_Written exercise A_: Name every example the ontology text gives, in parentheses, of the new elements that ontology enrichment adds.
_Written exercise B_: Convert the part of the records that opens with the line containing "Given: Click into the Server input box" and closes at the end of the records into a JSON list of strings, one string per line, skipping blank lines. Leave the pictures out.

_Quoted text_:

[Begin]

The knowledge level represents the specification
of the knowledge of archaeologists concerning the
industrial findings. This level provides the user with
a graphical interface represented by Web pages in
order to display the generated knowledge. The pages
are interrelated and can be navigated according to
their relevancy.
Besides these three levels, the system architecture
contains a component that facilitates the knowledge
generation, update and validation through a spatial
perspective. This component called the “spatial
facilitator” is in charge of the spatial data analyses
and provides thus the result in order to enrich and to
populate the ontology. The ontology population
process is the activity of adding new instances to an
ontology. The ontology enrichment is the activity of
extending an ontology by adding new elements (e.g.
concepts, relations, properties, axioms) (Castano,
2007). The details of the component are given in the
next section.
4 THE SPATIAL FACILITATOR
This section highlights our approach to the
management of the spatial operations in order to
enrich and to populate our ontology. The ontology
schema of the ArchaeoKM platform is responsible
for maintaining a relation between the enrichment of
the ontology, with the corresponding individuals
which are the objects excavated from the site, and
their semantic annotations on the data and
documents. The ontology schema is also responsible
for reflecting the archaeological interpretations of
the objects through proper relationships between
different entities of the objects.
4.1 The Ontology Schema
The core of the schema is the concept “siteFeature”
which stores all the excavated objects. The basic
process behind the “ArchaeoKM” is very
straightforward. Archaeologists are responsible for
the indexation of the findings on the orthophoto.
Those findings are then enriched in the domain
ontology through respective objects. The spatial
facilitator covers also the adjustments carried out
within the ontology schema in order to incorporate
the spatial components. The ontology schema
represents the terminological definition. It is defined
INTEGRATION OF SPATIAL TECHNOLOGIES AND SEMANTIC WEB TECHNOLOGIES FOR INDUSTRIAL
ARCHAEOLOGY
77
with the OWL-DL language which is a description
logic language (Baader, 2003). Actually, it
represents the definition of concepts and roles which
are properties and relations between concepts.

[End]

_Source data_:
[Begin]

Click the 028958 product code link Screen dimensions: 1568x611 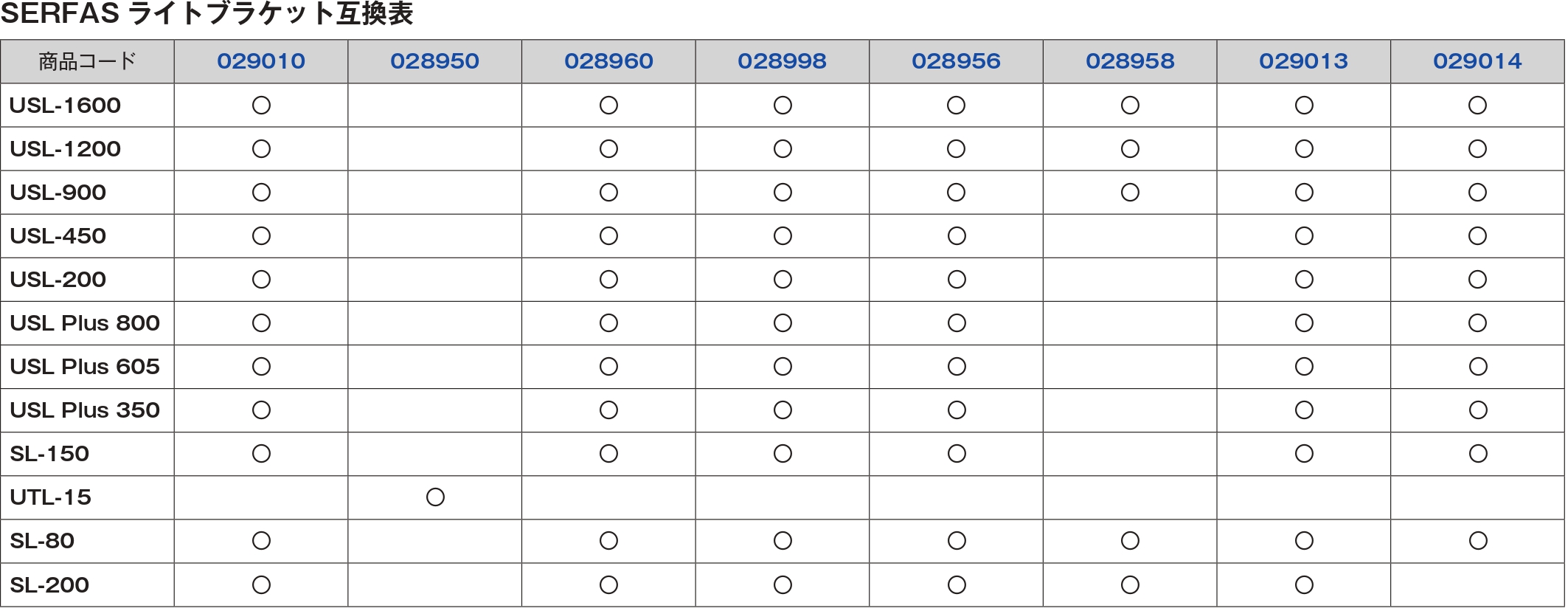[x=1130, y=61]
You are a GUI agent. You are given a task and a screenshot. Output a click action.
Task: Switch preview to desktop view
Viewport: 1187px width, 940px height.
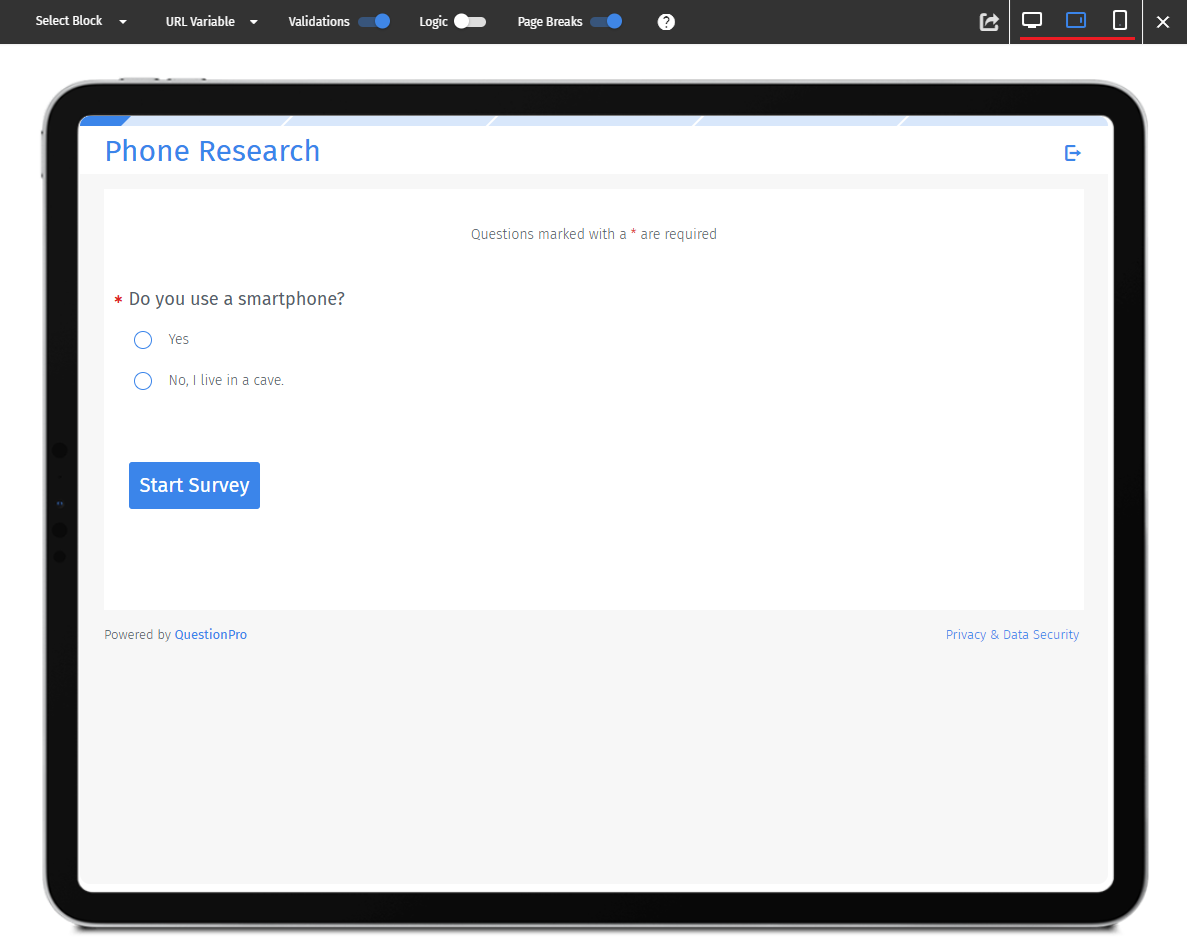(1032, 21)
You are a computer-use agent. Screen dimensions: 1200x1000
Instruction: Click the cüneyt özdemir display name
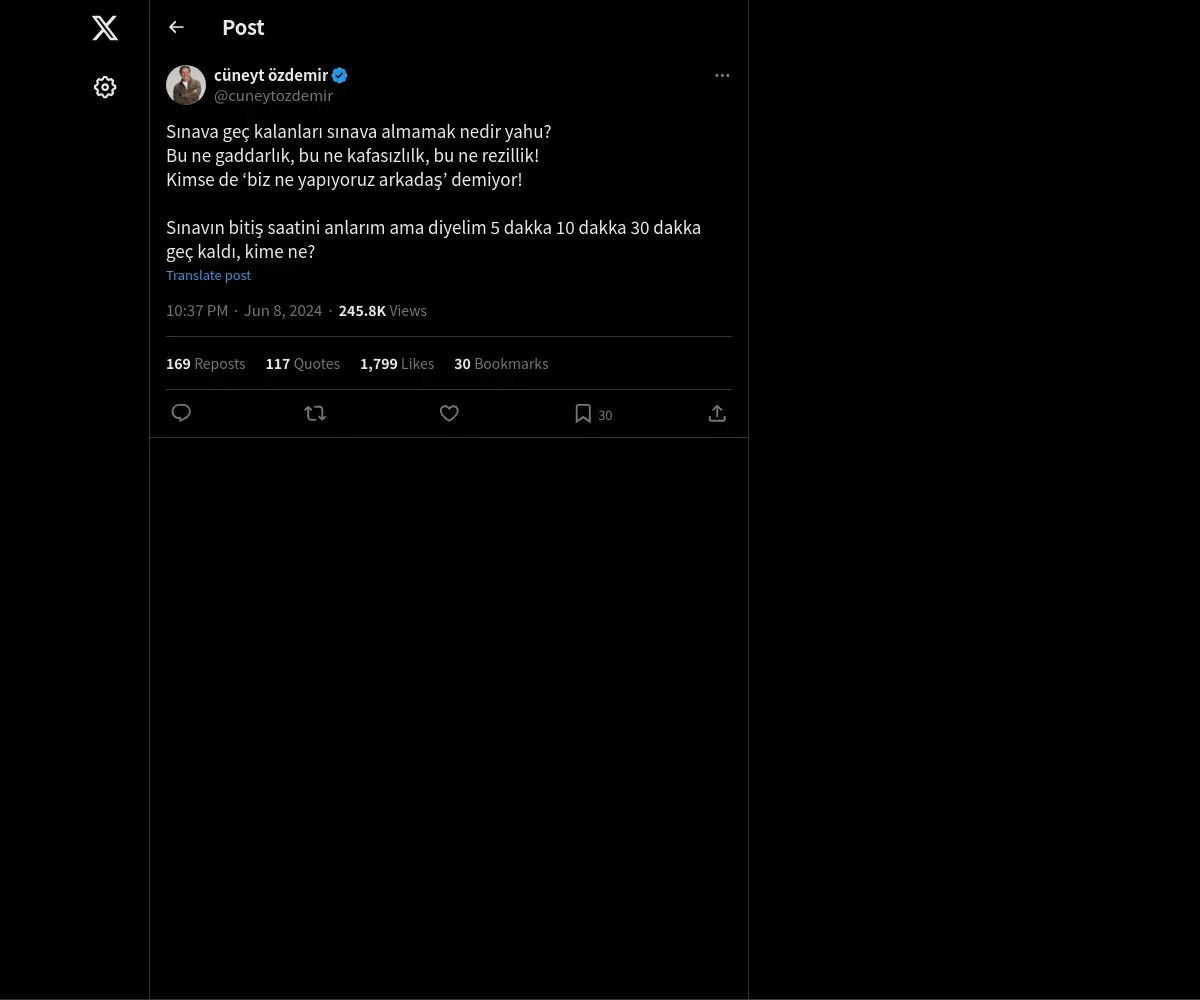270,75
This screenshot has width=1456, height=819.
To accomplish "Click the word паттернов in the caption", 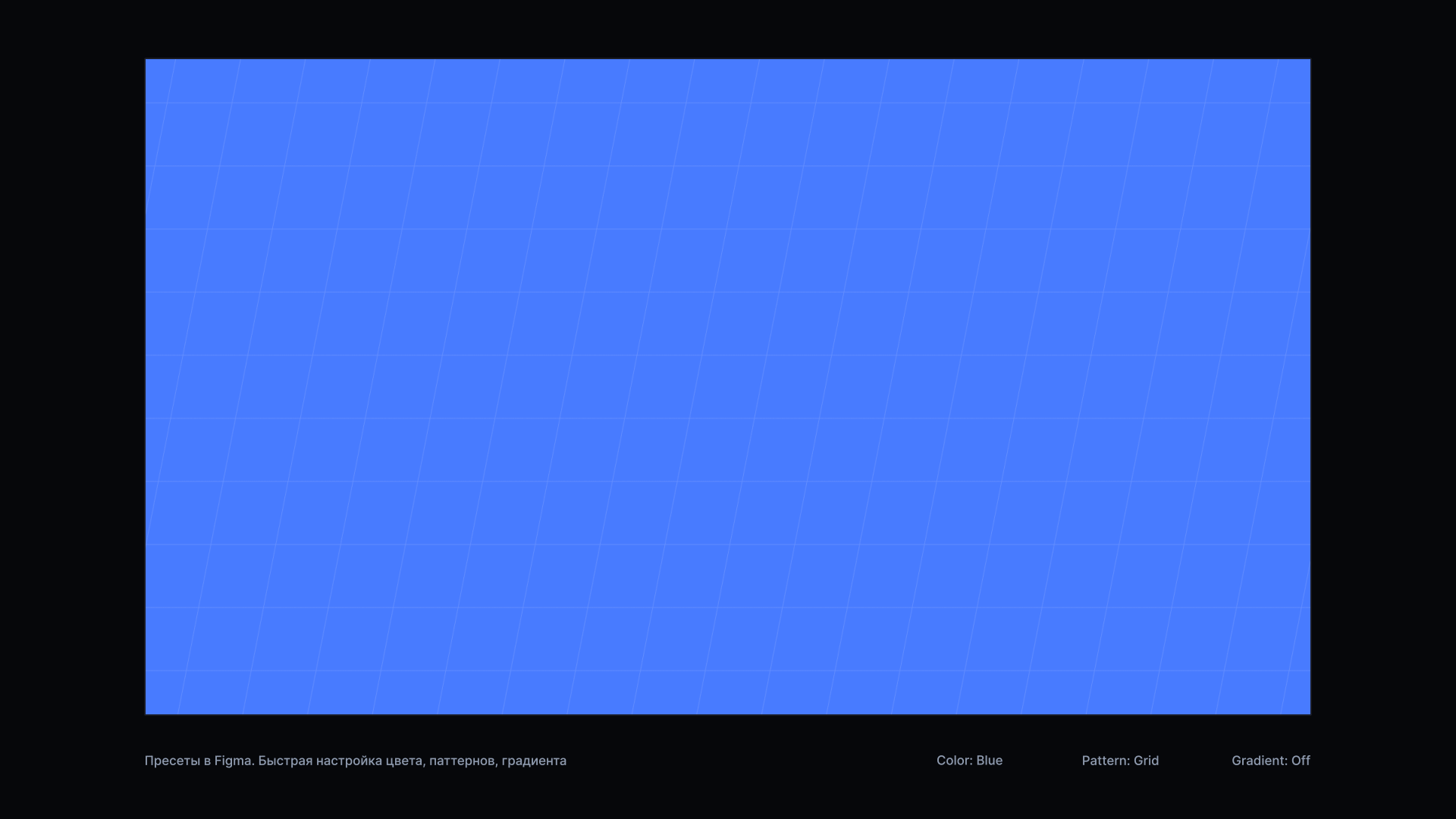I will pos(463,761).
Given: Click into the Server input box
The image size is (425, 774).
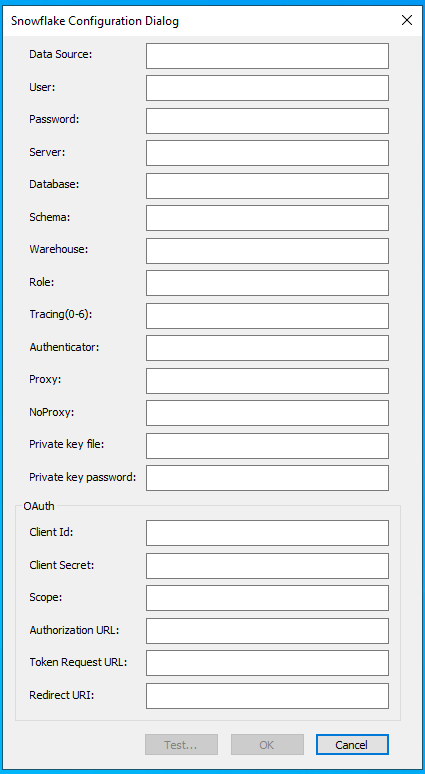Looking at the screenshot, I should click(267, 153).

[End]

_Written reply A_: concepts, relations, properties, axioms

_Written reply B_:
[
  "Given: Click into the Server input box",
  "The image size is (425, 774).",
  "Looking at the screenshot, I should click(267, 153)."
]